No, in Rindler coordinates (which represent a uniformly accelerated frame in SR), for example, you can calculate that the speed of light varies according to its distance from you, so it is neither constant or equal to c for this observer.
Amaraticando wrote:
Do we know that a frame of reference is inertial by observing that there's not a single body moving at speeds higher than c?
No, a counterexample is the universe expanding with a constant Hubble parameter (steady state). In this setting, the frame is not inertial, and every motion occurs with velocities below c, since velocities higher than that are not in the observable universe. This is a specific feature of this model, though. The thing about reference frames is, you have to postulate whether a given frame is inertial or not. Once you do that, you know that all other frames moving with constant velocity relative to it will be inertial, too. Then you can calculate the physics, do an experiment and see if everything works. If it does, your frame is inertial, if it is not, either your theory is wrong, or you picked the wrong frame to be inertial. In any case, it is experiment that determines the truth, like anything in physics.
marzojr wrote:
In general relativity, things are slightly better: it states that the laws of physics are the same for all reference frames, and defines a local inertial frame to be a freely falling reference frame.
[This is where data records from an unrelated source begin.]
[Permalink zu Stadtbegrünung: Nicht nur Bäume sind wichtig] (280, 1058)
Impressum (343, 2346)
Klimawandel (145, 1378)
I don't agree with this (popular) viewpoint. Every theory can be cast in a way that it's true on an arbitrary frame. For example, pick Newtonian mechanics in an inertial frame and evaluate the path an object will take. Now, go to any other frame and change the theory so that you have forces that make the object follow the same path and, boom, you have exactly the same results without making reference to inertial frames. What GR says is simply that the equations should be "pretty" (i.e. diffeomorphically invariant), if you drop that requirement you can derive any theory that you want. I think GR is better defined by the fact that, unlike other physical theories, the geometry where interactions take place is also dynamical (space-time can store and release energy, etc.).
Player (98)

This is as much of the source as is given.